#### [Extracted material]
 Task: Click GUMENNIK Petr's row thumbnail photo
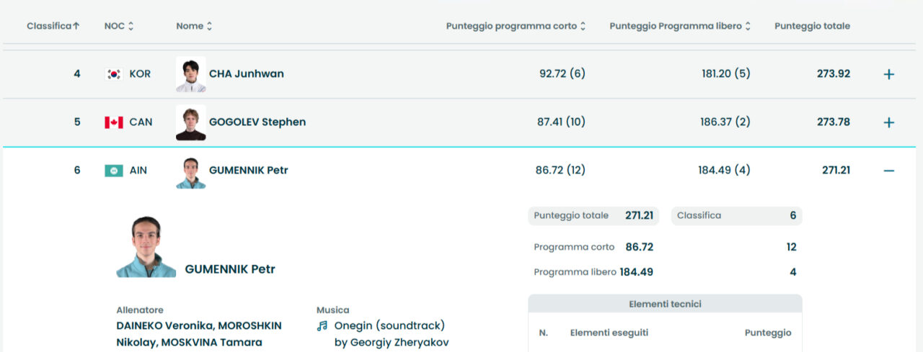pyautogui.click(x=190, y=172)
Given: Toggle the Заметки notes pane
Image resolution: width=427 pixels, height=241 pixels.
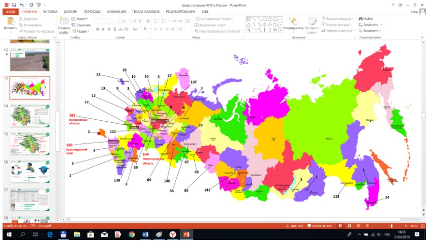Looking at the screenshot, I should point(294,226).
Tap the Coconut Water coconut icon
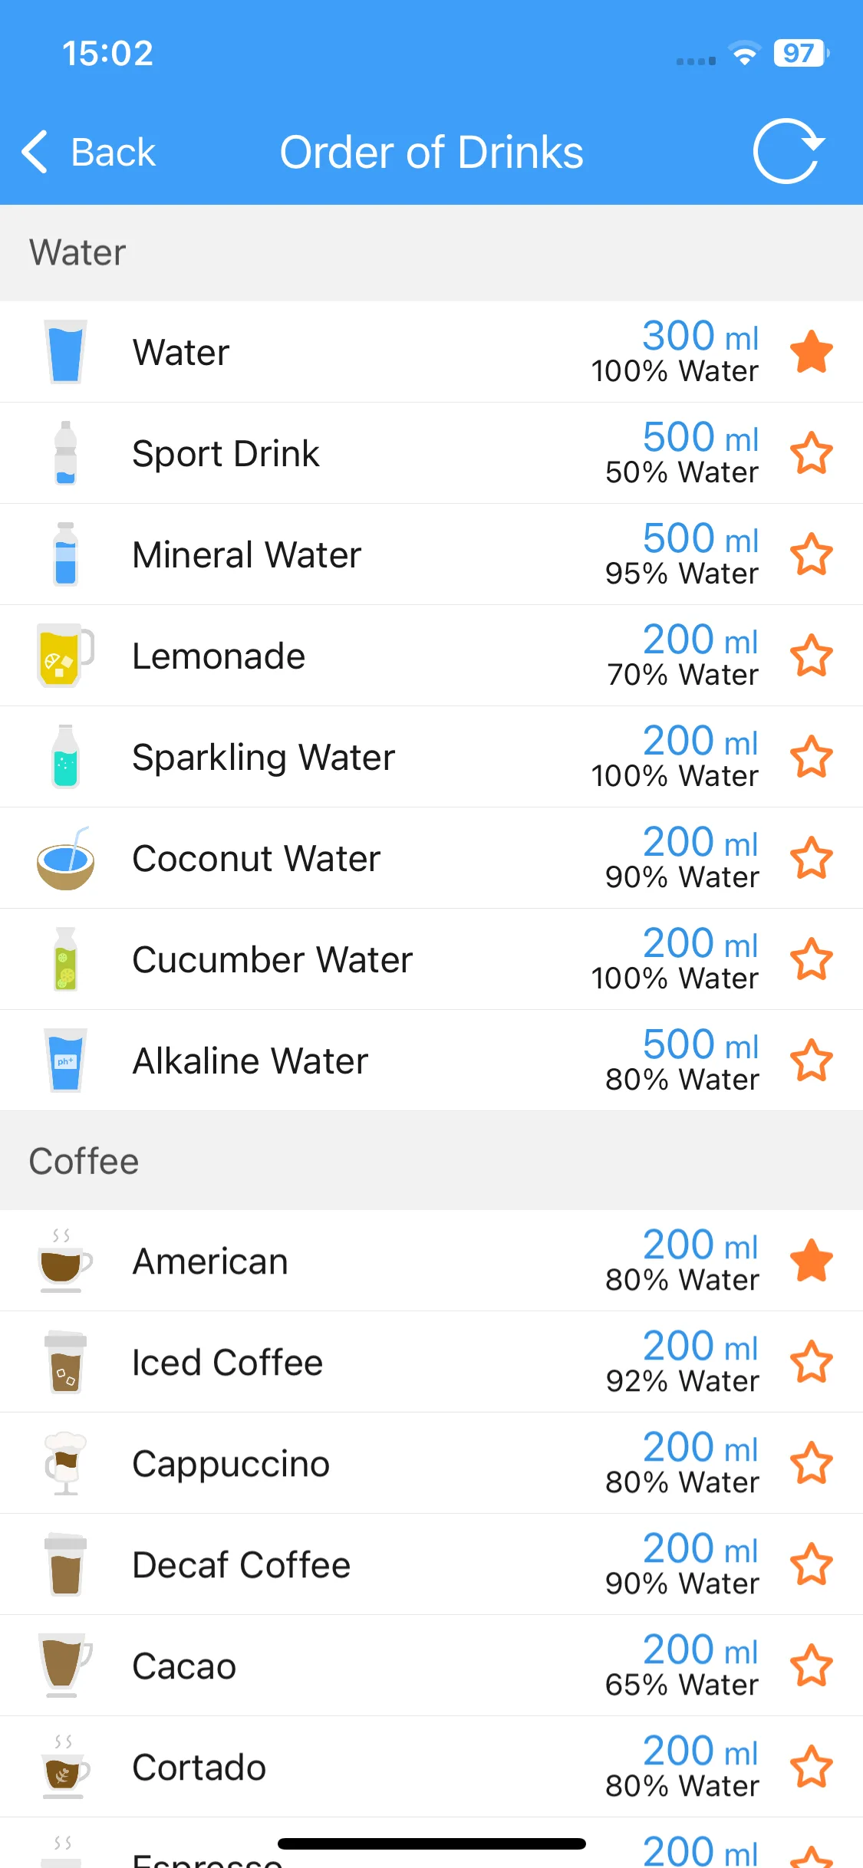Viewport: 863px width, 1868px height. coord(65,857)
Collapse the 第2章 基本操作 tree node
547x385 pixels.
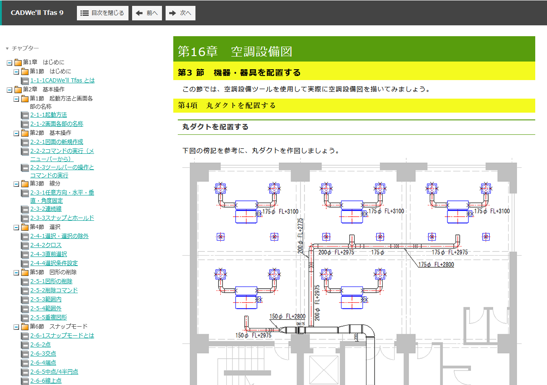[x=10, y=90]
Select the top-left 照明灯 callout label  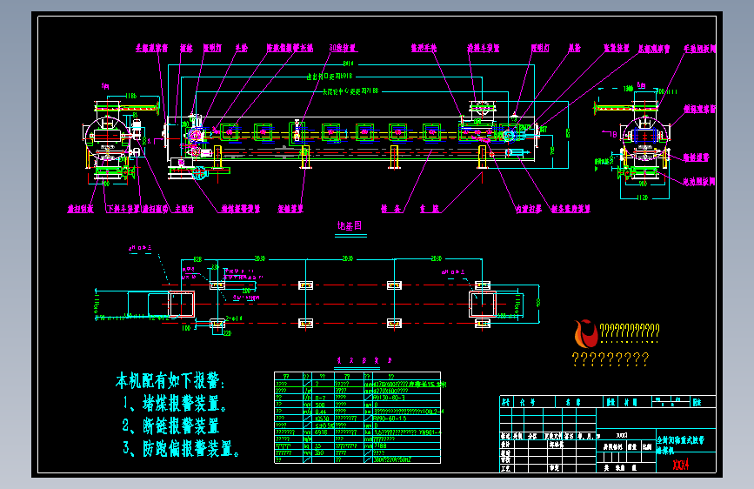212,48
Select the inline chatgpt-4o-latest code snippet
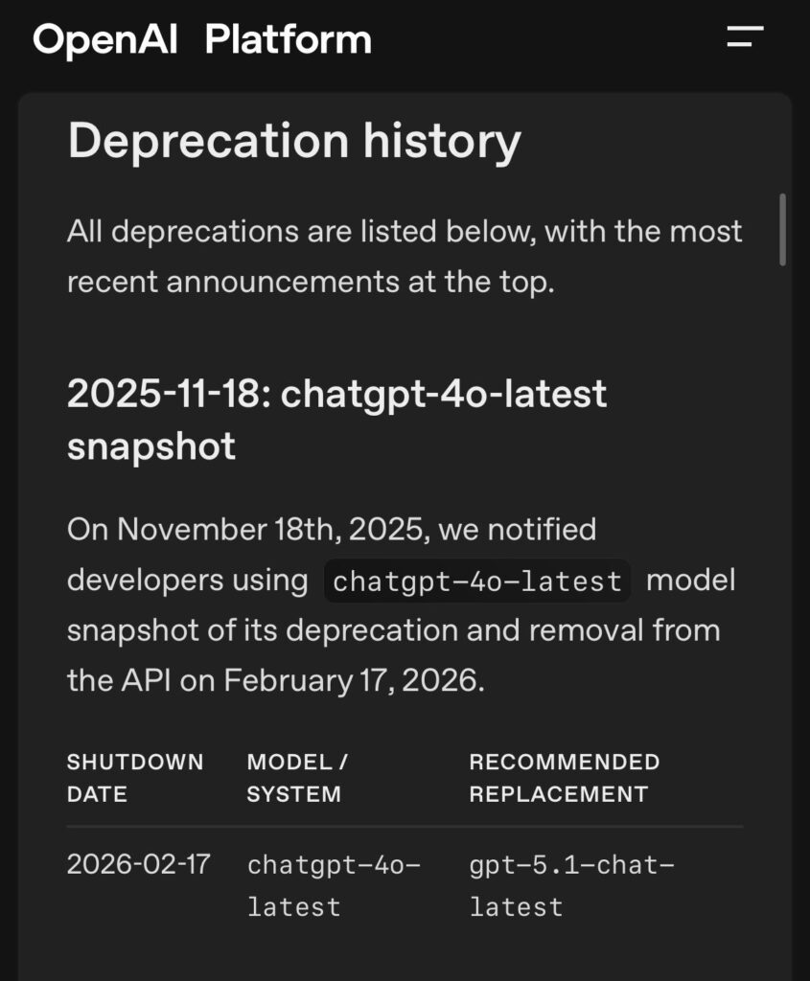 pyautogui.click(x=477, y=582)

#### [Problem statement]
Print only the lines running from the line that contains "Select the inline" to the final line of the listing, both included. Omit every picture.

#### [Task output]
Select the inline chatgpt-4o-latest code snippet
 pyautogui.click(x=477, y=582)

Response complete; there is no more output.